There are various sizes available for pretrained T5 models [22] based on Colossal Clean Crawled Corpus (C4), including small (60 million parameters), base (220 million parameters), large (770 million parameters), 3B (3 billion parameters), and 11B (11 billion parameters). In the paper, we use the term ‘T5’ to refer to the architecture ‘T5-base.’ We used this version because it provides a good trade-off between speed and accuracy.
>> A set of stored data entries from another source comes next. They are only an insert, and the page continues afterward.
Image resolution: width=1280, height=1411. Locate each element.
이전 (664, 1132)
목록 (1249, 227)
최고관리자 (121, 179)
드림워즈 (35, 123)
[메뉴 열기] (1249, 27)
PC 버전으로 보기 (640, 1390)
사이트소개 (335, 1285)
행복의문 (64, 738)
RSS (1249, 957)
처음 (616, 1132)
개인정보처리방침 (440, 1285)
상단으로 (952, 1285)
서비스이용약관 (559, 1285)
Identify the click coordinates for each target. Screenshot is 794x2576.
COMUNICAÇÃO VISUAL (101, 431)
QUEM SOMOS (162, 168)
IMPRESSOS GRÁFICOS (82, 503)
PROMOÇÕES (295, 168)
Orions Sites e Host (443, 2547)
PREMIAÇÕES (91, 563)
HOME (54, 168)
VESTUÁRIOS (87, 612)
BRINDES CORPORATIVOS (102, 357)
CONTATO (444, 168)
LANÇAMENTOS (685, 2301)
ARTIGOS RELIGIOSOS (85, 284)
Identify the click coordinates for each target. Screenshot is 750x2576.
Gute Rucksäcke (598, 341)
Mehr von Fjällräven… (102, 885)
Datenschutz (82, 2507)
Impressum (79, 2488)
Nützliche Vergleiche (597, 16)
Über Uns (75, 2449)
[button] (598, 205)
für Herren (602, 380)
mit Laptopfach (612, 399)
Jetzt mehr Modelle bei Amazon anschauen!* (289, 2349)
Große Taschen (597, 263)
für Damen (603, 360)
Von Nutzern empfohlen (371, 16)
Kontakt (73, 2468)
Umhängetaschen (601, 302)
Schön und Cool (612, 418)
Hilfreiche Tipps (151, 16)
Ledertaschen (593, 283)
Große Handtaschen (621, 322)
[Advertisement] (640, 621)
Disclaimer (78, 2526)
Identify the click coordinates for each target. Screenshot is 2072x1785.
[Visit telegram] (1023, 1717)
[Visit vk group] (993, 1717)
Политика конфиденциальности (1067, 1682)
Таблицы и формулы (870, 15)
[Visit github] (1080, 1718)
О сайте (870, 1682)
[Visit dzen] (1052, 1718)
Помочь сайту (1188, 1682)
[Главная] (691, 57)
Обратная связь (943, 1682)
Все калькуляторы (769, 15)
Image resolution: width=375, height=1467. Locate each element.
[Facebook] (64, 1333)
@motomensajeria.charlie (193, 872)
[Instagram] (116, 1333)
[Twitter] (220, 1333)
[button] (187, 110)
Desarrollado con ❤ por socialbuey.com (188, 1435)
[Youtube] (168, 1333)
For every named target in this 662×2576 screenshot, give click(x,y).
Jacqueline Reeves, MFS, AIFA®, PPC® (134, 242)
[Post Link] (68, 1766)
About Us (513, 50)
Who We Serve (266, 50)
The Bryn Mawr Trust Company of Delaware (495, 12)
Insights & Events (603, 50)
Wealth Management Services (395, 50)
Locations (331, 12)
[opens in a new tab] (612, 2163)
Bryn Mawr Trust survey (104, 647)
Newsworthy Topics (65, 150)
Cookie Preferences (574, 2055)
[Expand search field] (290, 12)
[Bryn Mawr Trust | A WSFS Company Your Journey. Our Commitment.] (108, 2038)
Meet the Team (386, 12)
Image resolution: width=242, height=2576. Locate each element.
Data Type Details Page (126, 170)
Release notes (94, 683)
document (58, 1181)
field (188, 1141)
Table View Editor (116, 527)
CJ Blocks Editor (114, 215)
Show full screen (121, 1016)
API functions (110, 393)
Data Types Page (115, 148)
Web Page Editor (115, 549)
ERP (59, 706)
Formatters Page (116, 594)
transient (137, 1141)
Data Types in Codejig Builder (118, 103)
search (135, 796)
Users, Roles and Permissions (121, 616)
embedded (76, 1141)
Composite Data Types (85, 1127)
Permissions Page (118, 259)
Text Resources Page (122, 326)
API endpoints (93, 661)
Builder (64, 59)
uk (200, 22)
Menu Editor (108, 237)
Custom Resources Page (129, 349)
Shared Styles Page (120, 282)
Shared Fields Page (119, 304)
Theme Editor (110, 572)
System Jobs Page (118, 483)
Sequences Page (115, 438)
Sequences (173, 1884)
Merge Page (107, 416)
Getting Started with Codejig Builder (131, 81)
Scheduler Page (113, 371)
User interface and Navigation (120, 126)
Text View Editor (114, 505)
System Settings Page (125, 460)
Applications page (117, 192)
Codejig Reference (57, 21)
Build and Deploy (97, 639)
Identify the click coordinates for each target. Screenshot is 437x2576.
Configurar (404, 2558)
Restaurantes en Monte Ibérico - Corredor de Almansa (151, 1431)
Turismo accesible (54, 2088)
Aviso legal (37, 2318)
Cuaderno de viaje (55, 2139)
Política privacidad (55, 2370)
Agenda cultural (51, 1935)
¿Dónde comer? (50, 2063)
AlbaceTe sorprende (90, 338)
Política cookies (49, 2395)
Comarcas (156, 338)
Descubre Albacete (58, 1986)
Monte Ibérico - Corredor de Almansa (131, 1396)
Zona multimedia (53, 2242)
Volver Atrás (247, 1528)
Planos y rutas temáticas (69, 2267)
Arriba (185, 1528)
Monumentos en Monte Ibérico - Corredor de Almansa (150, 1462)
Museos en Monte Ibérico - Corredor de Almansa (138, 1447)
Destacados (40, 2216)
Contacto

2.2.2 Data Preparation for Model Training

Datasets used for our experiments underwent an 80:20 split on the record level, if not otherwise specified. Models were trained on 80% of the data and validated using the remaining 20% of the data by comparing the model predictions with the actual annotations made by the annotation team. In the case of fivefold cross-validation, in total, five subsequent non-overlapping 20% validation datasets were selected to validate the complete dataset and the remaining 80% of data was used as a training dataset. A stratification on source and entity was applied on validation and training data. Finally, records available within each training dataset were randomly sampled before model fine-tuning.

2.2.3 Model Fine-Tuning

In our experiments, we used an Adam optimizer with weight decay and set the maximum sequence length to 256. The learning rate was set to 1e-4, batch size was set to 4, and the epoch was set to 3. We performed a greedy search.

2.2.4 Evaluation

The evaluation was executed per entity type and based on per positive class values of F score metrics. A term is correctly detected only if the system is able to assign the correct prediction label and correct entity type according to the International Workshop on Semantic Evaluation [23]. A correct prediction with incorrect type is considered as ‘missing’ (false negative) and a correct type with an incorrect prediction as ‘spurious’ (false positive).

Please note the definition of ‘strict’ and ‘partial’ matches:

  • Strict: exact boundary surface string match (i.e., spans of prediction and truth are identical).

  • Partial: partial boundary match over the surface string (i.e., spans of prediction and truth are overlapping).

For multiclass evaluations, the macro-weighted averaged F1 scores were calculated (weighted by class frequency and on positive class) [24].

2.3 Setup of the Experiments

2.3.1 Experiment 1: Integrated Model Versus Single Language Register Trained Models

In this experiment, we investigated the effect of pure single language register systems versus an integrated system. We set up stratified fivefold cross-validation runs [25]. We were starting with models fine-tuned on 100% informal (‘Lay’) data and subsequently substituting 20% of the informal data by the same amount of scientific (Sc) data until 100% science data was reached (see Table 3). Note that we kept the amount of training data the same and focused on the effect of the multiple language domains.

Table 3 Number of informal (‘lay person’ [Lay]) and scientific (Sc) records used for investigation of integrated versus single language register models

Three analyses were performed on all models fine-tuned with different proportions of language registers. Within each analysis, the model performance was tested with the same validation dataset.

In our first analysis, we used AE and indication, since both entities were available and showed a high variability in different language registers. The model performance was tested with an identical validation dataset consisting of 50% informal and 50% scientific data (124 records each). We mainly focused on the pure language register models (Lay100Sc0 and Lay0Sc100). We were expecting an inverted U-shaped curve, but wanted to evaluate how pronounced the performance of the pure language register models decreased.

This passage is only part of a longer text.